Guest AP914 Posted January 23, 2010 Posted January 23, 2010 I am trying to get an clear picture on what effective interest rates to use for EOY plans. The only example I have from Mr. Holland did not address an existing PFB. Here are my examples please let me know if you agree or disagree and if you disagree please explain why and how you think it should be done. Example 1: what would be the PFB for doing calculations (determining Shortfall, burn, etc), for a 12/31/2010 EOY valuation. PFB existing at 12/31/2009 = $2000 Excess contributions for 2009 plan year at 12/31/2009 = $800 EIR for 2009 = 5% EIR for 2010 = 6% So I am thinking the PFB for determining shortfall, etc would be: (a) Existing PFB brought forward at the current year EIR to be $2,120 (b) Excess contribution for 2009 at 12/31/09 brought forward to 12/31/10 at prior to be $840 Sum of a and b = 2,960. Example 2: Or do you think it should be $2000 plus $800 brought forward at 6% to get 2,968? The way I read the final regs I think it would be Example 2. What do you think.
SoCalActuary Posted January 25, 2010 Posted January 25, 2010 Where is your actual return on plan assets? The COB and the prior year PFB are both adjusted for actual return. Follow the math on the SB.
Guest AP914 Posted January 25, 2010 Posted January 25, 2010 Where is your actual return on plan assets?The COB and the prior year PFB are both adjusted for actual return. Follow the math on the SB. Ignore COB for now, say it is zero. As for the ROR for the PFB, I am referring to how the shortfall amortization and burn is calculated, which would occur before bringing forward at the ROR. In the final regs it states (and I am paraphrasing)... (4) Valuation date other than the first day of the plan year (i) in general...... the plan's prefunding balance are increased from the first day of the plan year to the valuation date using the plan's effective interest rate under section 430(h)(2)(A) for the plan year. The part I am concerned with is "for the plan year". Hope this helps clarify my question.

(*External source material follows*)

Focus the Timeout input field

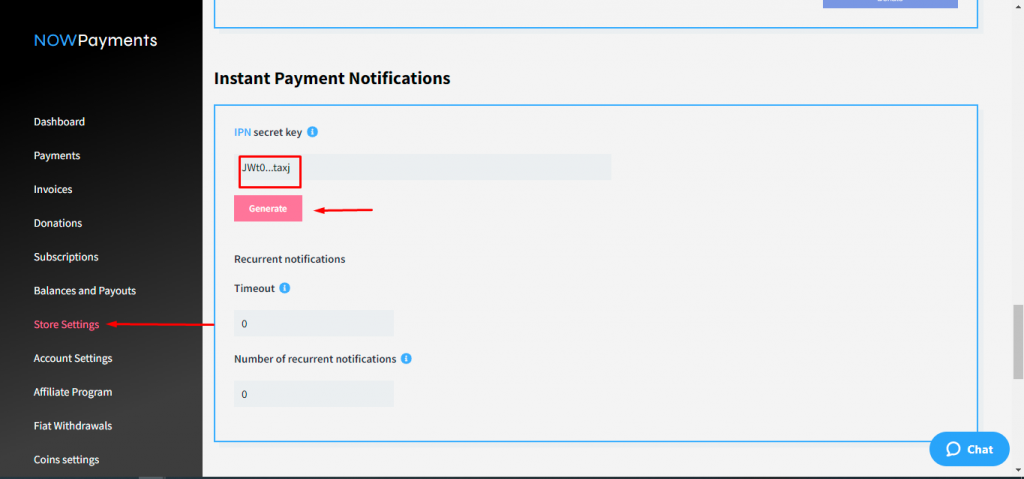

SoCalActuary Posted January 25, 2010 Posted January 25, 2010 If I understand your question correctly, your 12-31-09 PFB was the 2008 excess contribution, adjusted for the actual return on assets during 2009, using the second column calculations on page two of the 2009 SB. So in your example, both the two items are adjusted to the beginning of 2010 as the addition of the two parts. That new balance at the beginning of 2010 is adjusted forward at the 2010 EIR.
Guest AP914 Posted January 28, 2010 Posted January 28, 2010 I actually found what I was looking for. Examples 10, 11, 12 in the final regs answered the question. Thanks for your help. Sure wish the credit balances were a little easier to deal with for EOY plans.